Every line below must be given again exactly.
◇ ◇ ◇ ◇ ◇
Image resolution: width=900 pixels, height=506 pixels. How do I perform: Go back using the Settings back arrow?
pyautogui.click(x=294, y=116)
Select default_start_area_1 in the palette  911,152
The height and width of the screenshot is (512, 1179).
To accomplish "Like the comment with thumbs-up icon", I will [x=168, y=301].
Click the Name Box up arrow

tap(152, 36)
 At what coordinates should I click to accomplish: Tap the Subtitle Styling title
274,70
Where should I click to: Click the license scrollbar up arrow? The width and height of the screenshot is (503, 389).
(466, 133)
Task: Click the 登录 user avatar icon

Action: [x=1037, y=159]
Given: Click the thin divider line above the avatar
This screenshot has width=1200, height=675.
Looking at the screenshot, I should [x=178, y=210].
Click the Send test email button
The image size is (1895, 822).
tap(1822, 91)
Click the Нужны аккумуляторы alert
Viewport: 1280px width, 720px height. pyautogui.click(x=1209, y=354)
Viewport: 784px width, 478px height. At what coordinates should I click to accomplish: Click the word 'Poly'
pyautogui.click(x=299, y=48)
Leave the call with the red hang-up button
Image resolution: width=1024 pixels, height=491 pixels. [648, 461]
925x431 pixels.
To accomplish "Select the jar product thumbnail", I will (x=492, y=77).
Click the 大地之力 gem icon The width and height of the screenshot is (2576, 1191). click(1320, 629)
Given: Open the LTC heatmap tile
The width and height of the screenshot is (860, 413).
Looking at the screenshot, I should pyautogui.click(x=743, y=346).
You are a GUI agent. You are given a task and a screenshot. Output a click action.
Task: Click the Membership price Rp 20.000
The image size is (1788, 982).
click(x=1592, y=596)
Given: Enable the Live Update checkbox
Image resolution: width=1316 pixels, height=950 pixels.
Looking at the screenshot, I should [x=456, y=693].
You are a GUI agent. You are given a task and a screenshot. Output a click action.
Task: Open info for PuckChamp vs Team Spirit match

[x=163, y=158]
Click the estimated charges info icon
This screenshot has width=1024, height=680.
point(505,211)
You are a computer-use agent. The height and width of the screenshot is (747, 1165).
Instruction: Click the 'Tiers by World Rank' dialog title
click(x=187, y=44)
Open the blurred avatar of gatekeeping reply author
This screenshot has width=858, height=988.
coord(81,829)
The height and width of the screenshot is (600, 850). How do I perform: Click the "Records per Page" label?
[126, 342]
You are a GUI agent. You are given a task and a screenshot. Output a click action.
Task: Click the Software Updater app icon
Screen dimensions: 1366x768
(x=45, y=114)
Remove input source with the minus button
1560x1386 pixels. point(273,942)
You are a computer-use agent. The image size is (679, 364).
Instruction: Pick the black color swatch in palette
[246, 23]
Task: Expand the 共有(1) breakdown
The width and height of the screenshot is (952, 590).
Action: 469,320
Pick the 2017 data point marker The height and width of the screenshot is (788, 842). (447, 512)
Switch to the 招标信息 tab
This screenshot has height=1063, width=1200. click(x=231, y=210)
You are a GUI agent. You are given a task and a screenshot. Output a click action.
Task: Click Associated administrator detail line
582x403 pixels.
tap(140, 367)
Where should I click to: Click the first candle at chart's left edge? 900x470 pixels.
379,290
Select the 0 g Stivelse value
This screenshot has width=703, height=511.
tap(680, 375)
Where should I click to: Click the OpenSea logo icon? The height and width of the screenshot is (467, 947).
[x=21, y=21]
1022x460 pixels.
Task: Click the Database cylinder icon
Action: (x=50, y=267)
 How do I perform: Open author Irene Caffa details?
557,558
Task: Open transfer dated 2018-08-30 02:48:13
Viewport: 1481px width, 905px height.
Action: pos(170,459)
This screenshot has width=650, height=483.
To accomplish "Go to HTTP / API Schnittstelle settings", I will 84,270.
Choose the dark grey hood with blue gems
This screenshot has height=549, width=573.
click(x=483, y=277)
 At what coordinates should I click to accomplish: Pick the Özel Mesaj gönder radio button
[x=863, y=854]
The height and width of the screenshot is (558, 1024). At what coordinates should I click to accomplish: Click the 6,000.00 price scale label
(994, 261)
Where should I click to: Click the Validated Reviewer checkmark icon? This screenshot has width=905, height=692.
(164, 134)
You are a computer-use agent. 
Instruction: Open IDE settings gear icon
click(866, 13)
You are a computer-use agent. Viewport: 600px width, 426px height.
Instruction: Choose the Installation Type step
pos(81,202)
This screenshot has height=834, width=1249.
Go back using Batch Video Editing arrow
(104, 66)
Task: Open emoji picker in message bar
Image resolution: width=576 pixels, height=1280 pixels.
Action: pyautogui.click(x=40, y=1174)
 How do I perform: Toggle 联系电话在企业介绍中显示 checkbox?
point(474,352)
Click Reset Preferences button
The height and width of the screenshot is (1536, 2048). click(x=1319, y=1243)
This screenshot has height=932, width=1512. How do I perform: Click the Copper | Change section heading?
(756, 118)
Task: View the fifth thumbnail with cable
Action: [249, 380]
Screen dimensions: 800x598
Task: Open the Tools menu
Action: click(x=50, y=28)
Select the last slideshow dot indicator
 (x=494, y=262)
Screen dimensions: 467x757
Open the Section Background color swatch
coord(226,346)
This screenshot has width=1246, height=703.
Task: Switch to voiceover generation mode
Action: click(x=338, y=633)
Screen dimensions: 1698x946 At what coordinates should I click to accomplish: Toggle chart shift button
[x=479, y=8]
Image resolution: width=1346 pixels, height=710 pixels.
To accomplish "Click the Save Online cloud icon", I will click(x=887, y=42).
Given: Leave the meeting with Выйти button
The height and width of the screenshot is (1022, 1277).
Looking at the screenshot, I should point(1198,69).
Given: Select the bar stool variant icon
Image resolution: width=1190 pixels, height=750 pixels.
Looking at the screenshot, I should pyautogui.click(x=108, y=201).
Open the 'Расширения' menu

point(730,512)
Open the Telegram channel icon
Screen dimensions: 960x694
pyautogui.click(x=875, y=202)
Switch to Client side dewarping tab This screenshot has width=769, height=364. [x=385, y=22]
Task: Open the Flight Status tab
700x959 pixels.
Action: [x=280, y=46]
◇ ◇ ◇ ◇ ◇
**SOLUTION TO THIS EXERCISE**
Image resolution: width=900 pixels, height=506 pixels. How do I perform: Go back using the Settings back arrow?
pyautogui.click(x=294, y=116)
Select default_start_area_1 in the palette  911,152
The height and width of the screenshot is (512, 1179).
To accomplish "Like the comment with thumbs-up icon", I will [x=168, y=301].
Click the Name Box up arrow

tap(152, 36)
 At what coordinates should I click to accomplish: Tap the Subtitle Styling title
274,70
Where should I click to: Click the license scrollbar up arrow? The width and height of the screenshot is (503, 389).
(466, 133)
Task: Click the 登录 user avatar icon

Action: [x=1037, y=159]
Given: Click the thin divider line above the avatar
This screenshot has width=1200, height=675.
Looking at the screenshot, I should [x=178, y=210].
Click the Send test email button
The image size is (1895, 822).
tap(1822, 91)
Click the Нужны аккумуляторы alert
Viewport: 1280px width, 720px height. pyautogui.click(x=1209, y=354)
Viewport: 784px width, 478px height. At what coordinates should I click to accomplish: Click the word 'Poly'
pyautogui.click(x=299, y=48)
Leave the call with the red hang-up button
Image resolution: width=1024 pixels, height=491 pixels. [648, 461]
925x431 pixels.
To accomplish "Select the jar product thumbnail", I will (x=492, y=77).
Click the 大地之力 gem icon The width and height of the screenshot is (2576, 1191). click(1320, 629)
Given: Open the LTC heatmap tile
The width and height of the screenshot is (860, 413).
Looking at the screenshot, I should pyautogui.click(x=743, y=346).
You are a GUI agent. You are given a task and a screenshot. Output a click action.
Task: Click the Membership price Rp 20.000
The image size is (1788, 982).
click(x=1592, y=596)
Given: Enable the Live Update checkbox
Image resolution: width=1316 pixels, height=950 pixels.
Looking at the screenshot, I should [x=456, y=693].
You are a GUI agent. You are given a task and a screenshot. Output a click action.
Task: Open info for PuckChamp vs Team Spirit match

[x=163, y=158]
Click the estimated charges info icon
This screenshot has width=1024, height=680.
point(505,211)
You are a computer-use agent. The height and width of the screenshot is (747, 1165).
Instruction: Click the 'Tiers by World Rank' dialog title
click(x=187, y=44)
Open the blurred avatar of gatekeeping reply author
This screenshot has width=858, height=988.
coord(81,829)
The height and width of the screenshot is (600, 850). How do I perform: Click the "Records per Page" label?
[126, 342]
You are a GUI agent. You are given a task and a screenshot. Output a click action.
Task: Click the Software Updater app icon
Screen dimensions: 1366x768
(x=45, y=114)
Remove input source with the minus button
1560x1386 pixels. point(273,942)
You are a computer-use agent. The image size is (679, 364).
Instruction: Pick the black color swatch in palette
[246, 23]
Task: Expand the 共有(1) breakdown
The width and height of the screenshot is (952, 590).
Action: 469,320
Pick the 2017 data point marker The height and width of the screenshot is (788, 842). (447, 512)
Switch to the 招标信息 tab
This screenshot has height=1063, width=1200. click(x=231, y=210)
You are a GUI agent. You are given a task and a screenshot. Output a click action.
Task: Click Associated administrator detail line
582x403 pixels.
tap(140, 367)
Where should I click to: Click the first candle at chart's left edge? 900x470 pixels.
379,290
Select the 0 g Stivelse value
This screenshot has width=703, height=511.
tap(680, 375)
Where should I click to: Click the OpenSea logo icon? The height and width of the screenshot is (467, 947).
[x=21, y=21]
1022x460 pixels.
Task: Click the Database cylinder icon
Action: (x=50, y=267)
 How do I perform: Open author Irene Caffa details?
557,558
Task: Open transfer dated 2018-08-30 02:48:13
Viewport: 1481px width, 905px height.
Action: pos(170,459)
This screenshot has width=650, height=483.
To accomplish "Go to HTTP / API Schnittstelle settings", I will 84,270.
Choose the dark grey hood with blue gems
This screenshot has height=549, width=573.
click(x=483, y=277)
 At what coordinates should I click to accomplish: Pick the Özel Mesaj gönder radio button
[x=863, y=854]
The height and width of the screenshot is (558, 1024). At what coordinates should I click to accomplish: Click the 6,000.00 price scale label
(994, 261)
Where should I click to: Click the Validated Reviewer checkmark icon? This screenshot has width=905, height=692.
(164, 134)
You are a computer-use agent. 
Instruction: Open IDE settings gear icon
click(866, 13)
You are a computer-use agent. Viewport: 600px width, 426px height.
Instruction: Choose the Installation Type step
pos(81,202)
This screenshot has height=834, width=1249.
Go back using Batch Video Editing arrow
(104, 66)
Task: Open emoji picker in message bar
Image resolution: width=576 pixels, height=1280 pixels.
Action: pyautogui.click(x=40, y=1174)
 How do I perform: Toggle 联系电话在企业介绍中显示 checkbox?
point(474,352)
Click Reset Preferences button
The height and width of the screenshot is (1536, 2048). click(x=1319, y=1243)
This screenshot has height=932, width=1512. How do I perform: Click the Copper | Change section heading?
(756, 118)
Task: View the fifth thumbnail with cable
Action: [249, 380]
Screen dimensions: 800x598
Task: Open the Tools menu
Action: click(x=50, y=28)
Select the last slideshow dot indicator
 (x=494, y=262)
Screen dimensions: 467x757
Open the Section Background color swatch
coord(226,346)
This screenshot has width=1246, height=703.
Task: Switch to voiceover generation mode
Action: click(x=338, y=633)
Screen dimensions: 1698x946 At what coordinates should I click to accomplish: Toggle chart shift button
[x=479, y=8]
Image resolution: width=1346 pixels, height=710 pixels.
To accomplish "Click the Save Online cloud icon", I will click(x=887, y=42).
Given: Leave the meeting with Выйти button
The height and width of the screenshot is (1022, 1277).
Looking at the screenshot, I should point(1198,69).
Given: Select the bar stool variant icon
Image resolution: width=1190 pixels, height=750 pixels.
Looking at the screenshot, I should pyautogui.click(x=108, y=201).
Open the 'Расширения' menu

point(730,512)
Open the Telegram channel icon
Screen dimensions: 960x694
pyautogui.click(x=875, y=202)
Switch to Client side dewarping tab This screenshot has width=769, height=364. [x=385, y=22]
Task: Open the Flight Status tab
700x959 pixels.
Action: [x=280, y=46]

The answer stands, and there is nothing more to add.